Если Летящий хотел — он мог бы управлять Силой, унаследованной от предков, владеть ею так, как считал нужным: возможно, зажечь огонь коротким взглядом или верным словом, или заставить подчиниться дикое животное; но он никогда не пробовал ничего из доступного воображению — по крайней мере, осознанно.
Зная, как опасно умение в руках неумелого, юный воин справедливо рассудил, что упражнения эти он оставит на потом.
— В вероятностях будущего, — задал он вопрос старшему отцу, — видел ли ты меня?
— Я видел твою Силу. Она велика.
— Почему же я не чувствую ее и не управляю ей, как ты? — вздохнул Летящий тихо.
— Ты научишься, — ответил Оракул, когда его погружение в себя было закончено, — ты обязательно научишься, и станешь править лучше, чем это удалось у меня. Только не спеши.
Летящий размышлял над этими словами еще несколько дней; они звучали повсюду, о них напоминала каждая мелочь в повседневном быту войска и переселенцев.
Он не любил свои прозрения, видения, провидения; он даже по-своему презирал их. И мать, и дед слишком высокое значение отдавали знакам, которые можно было истолковать двояко. Прочие воины верили во все подряд — включая сны, приметы, угрозы шаманов бану и гадалок-южанок, и старые суеверия еще не покинули их. Летящий же боролся с суевериями насмерть, и для него существовали только знаки-удары, такие, против которых не возразить.
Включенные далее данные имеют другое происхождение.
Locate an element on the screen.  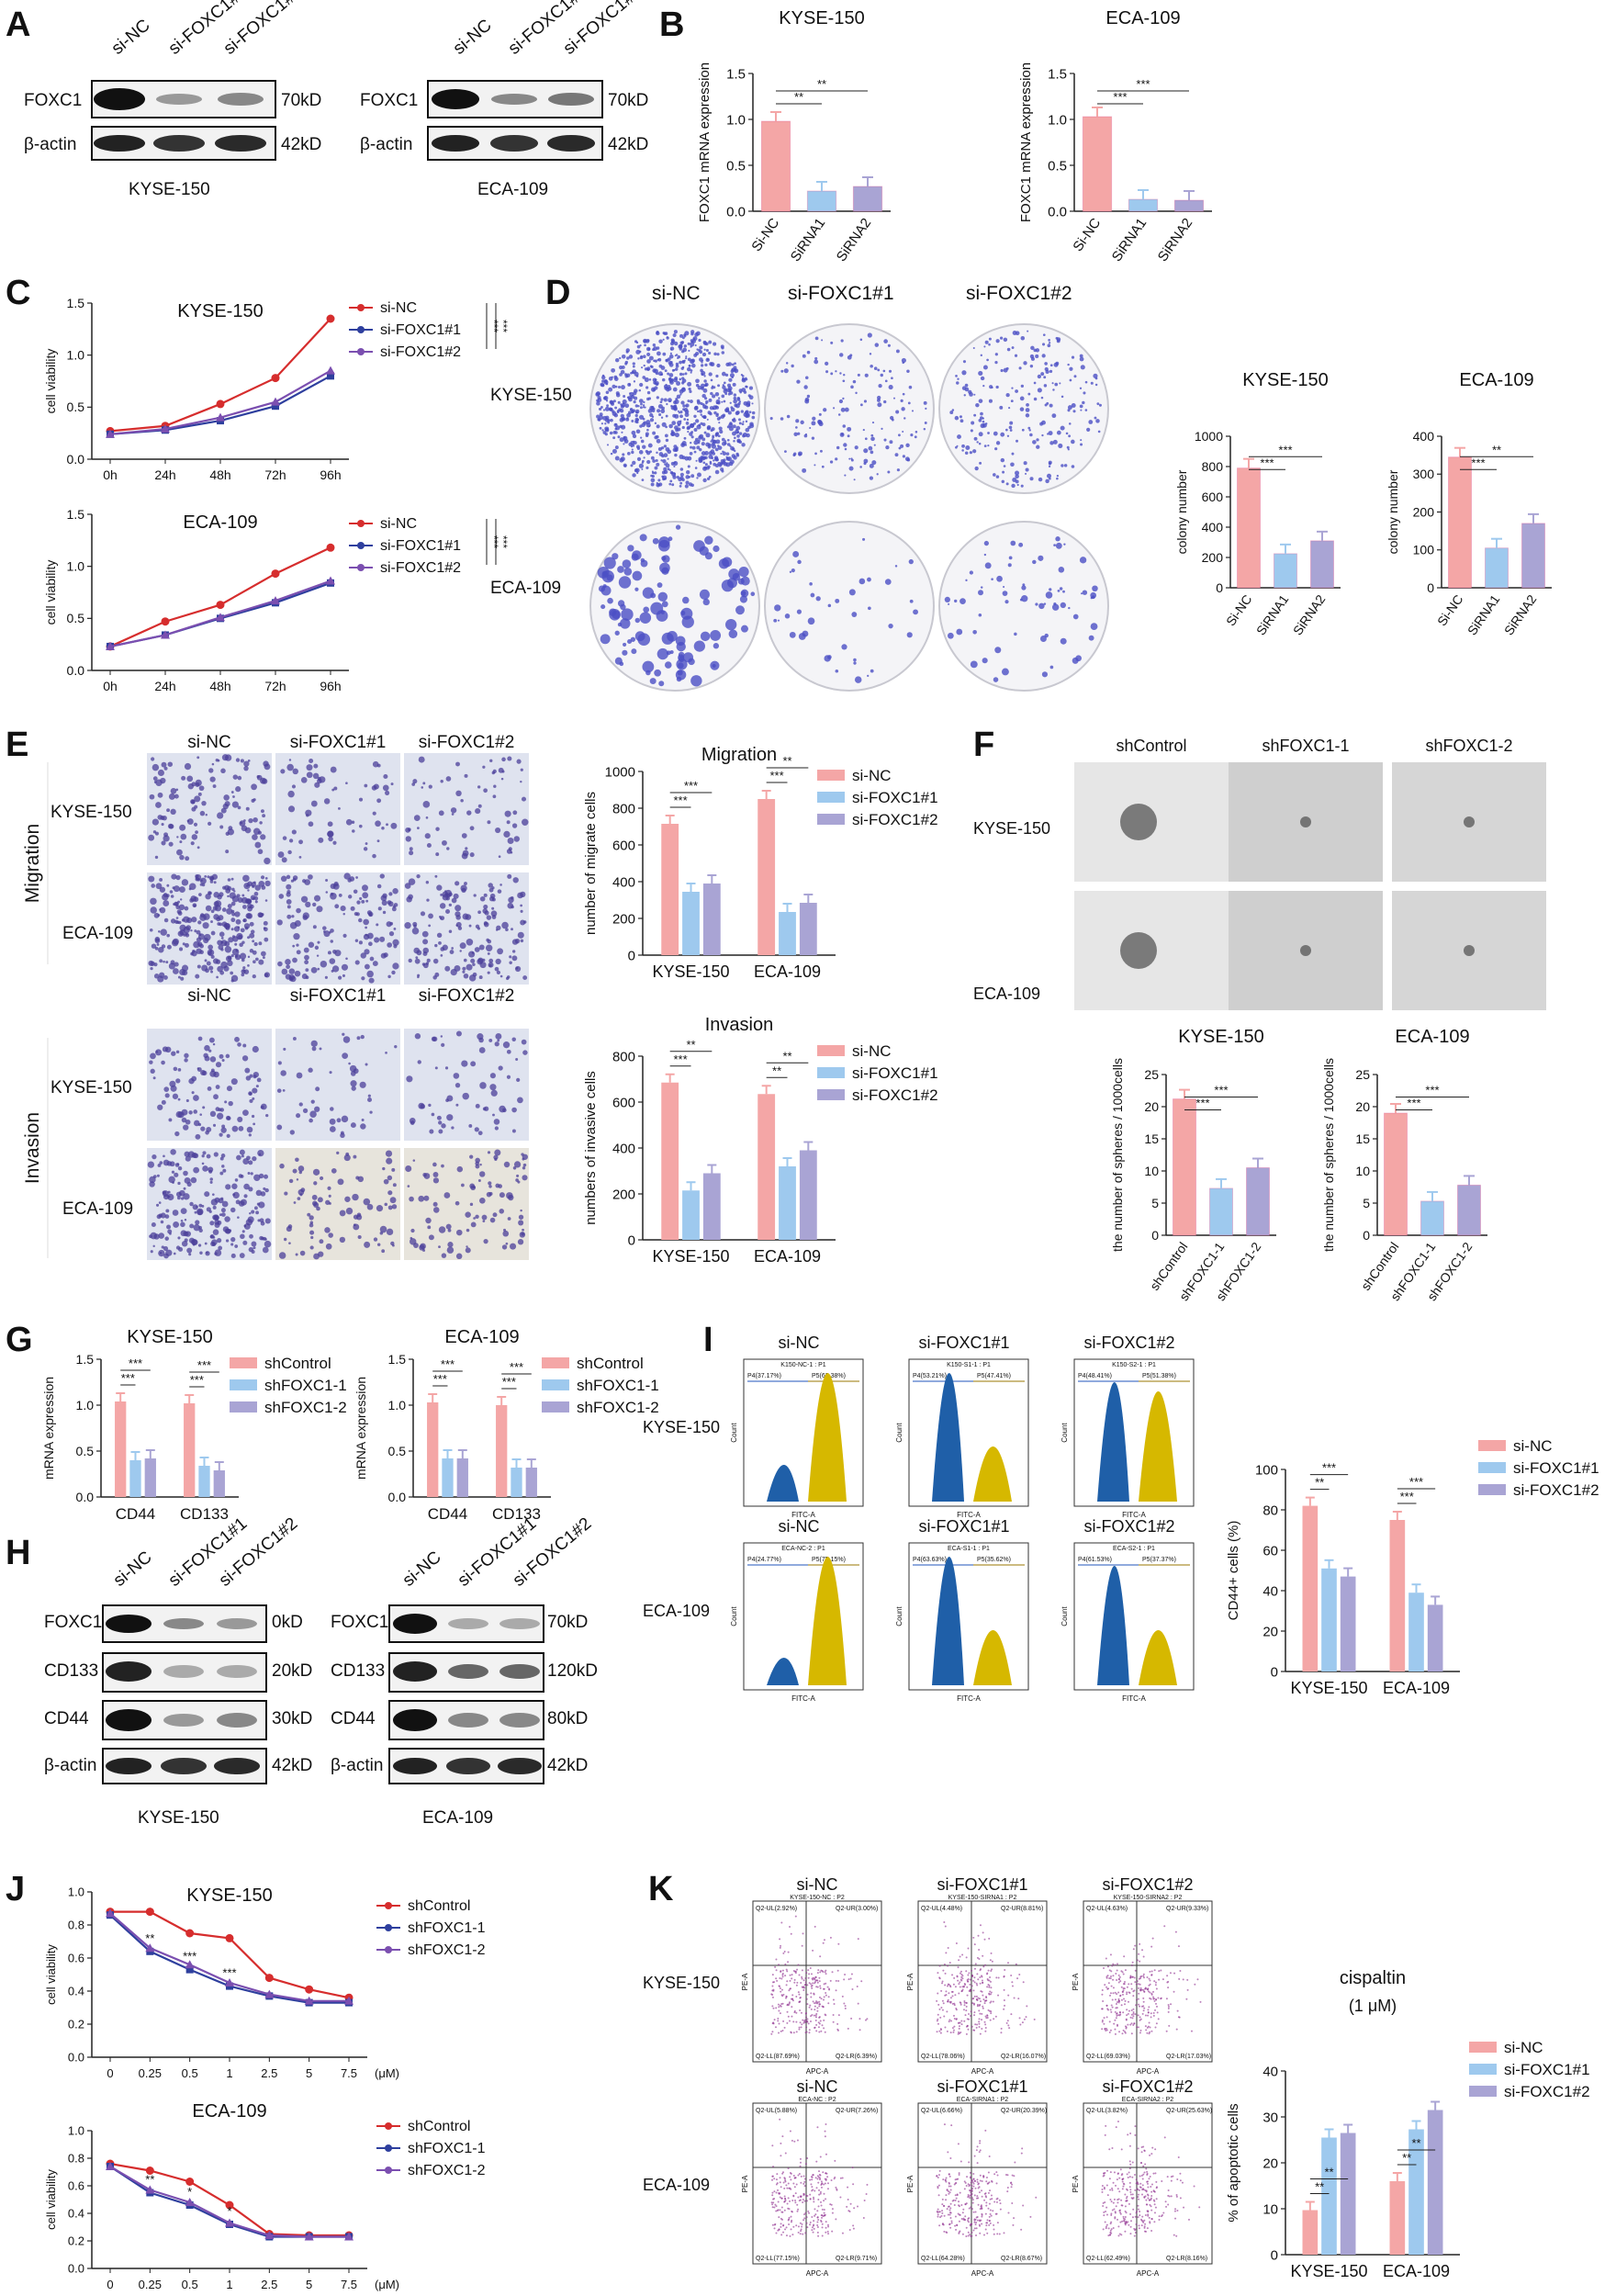
legend-swatch is located at coordinates (244, 1384).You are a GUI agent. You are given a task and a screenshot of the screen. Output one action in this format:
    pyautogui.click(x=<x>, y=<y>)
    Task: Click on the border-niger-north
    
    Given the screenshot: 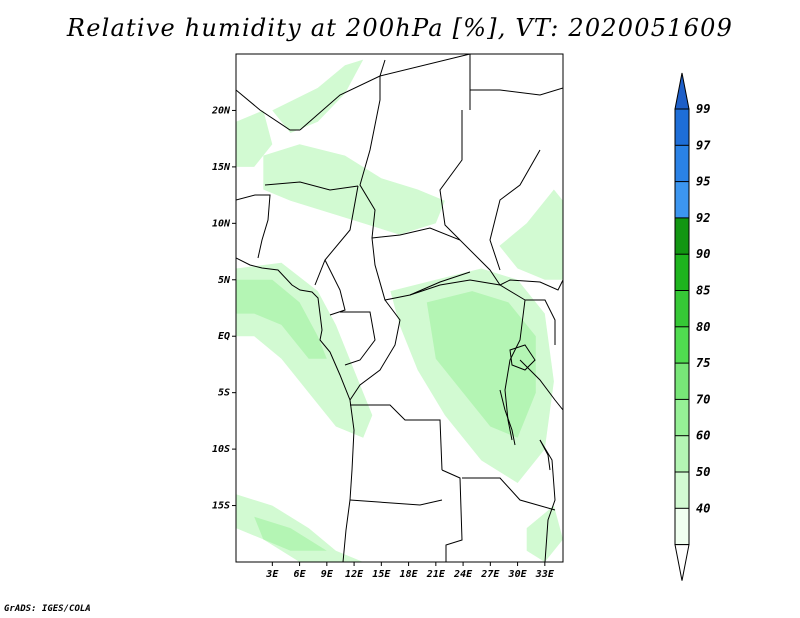 What is the action you would take?
    pyautogui.click(x=342, y=95)
    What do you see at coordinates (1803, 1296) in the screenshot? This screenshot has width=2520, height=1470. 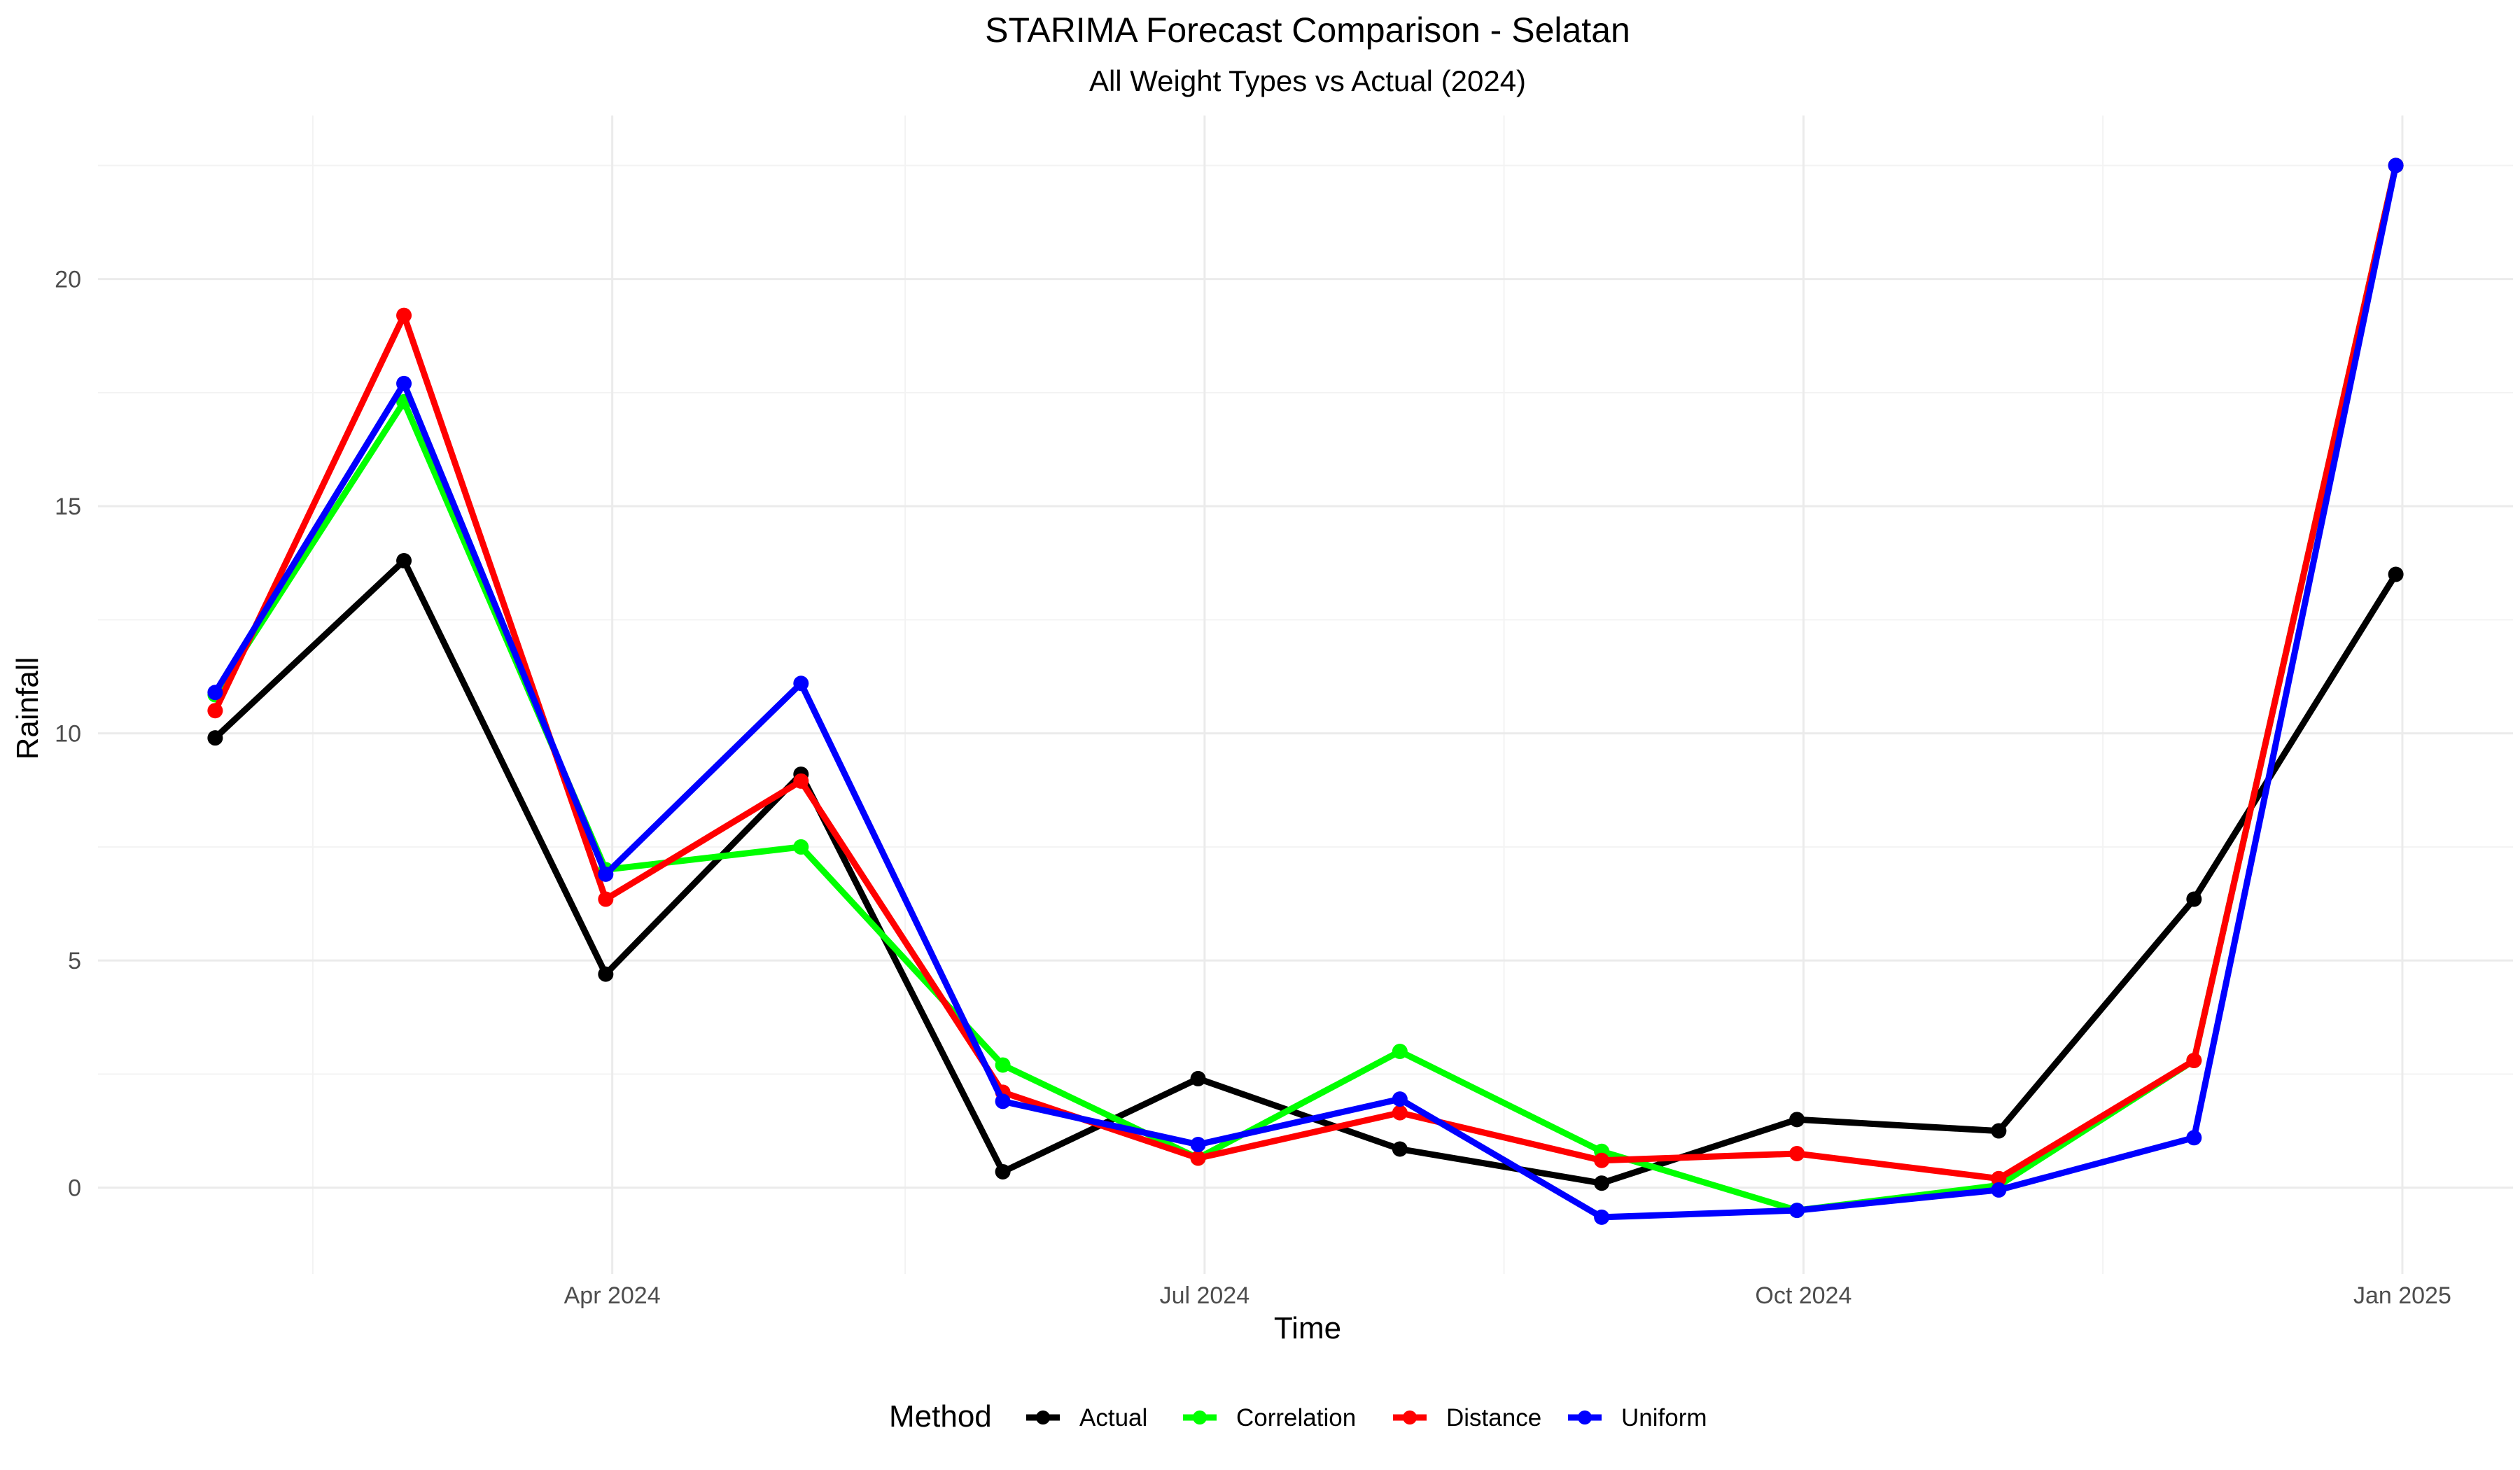 I see `x-tick-label: Oct 2024` at bounding box center [1803, 1296].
Пока вероятность не приближалась к абсолютной, он старался не видеть ее.
***
Душное белое небо предместий, невыносимая вонь выгребных ям, утомительная, изматывающая работа и скудный малосъедобный паек — если уж выбирать себе ад, то именно таким его представлял Летящий.
Глаза его были воспалены, болели ноги, все до единой мозоли нарывали, и постоянно — круглосуточно — хотелось спать. Летящий впервые в жизни открыл для себя способность засыпать не только верхом — какая мелочь! — но также засыпать стоя перед капитаном отряда, командирами дружин, проповедниками, и даже — с открытыми глазами. Он не реже раза в день приходил в шатер матери — как того требовал, разумеется, обычай, — но не успевал перекинуться с ней и парой слов — падал на ее постель, не раздеваясь, и отключался в падении.
Каждую свободную от бесконечных окриков и построений минуту Летящий проводил лежа. Теперь он не вспоминал ни о вечерних посиделках в шатрах, ни о том, чтобы перекинуться в карты.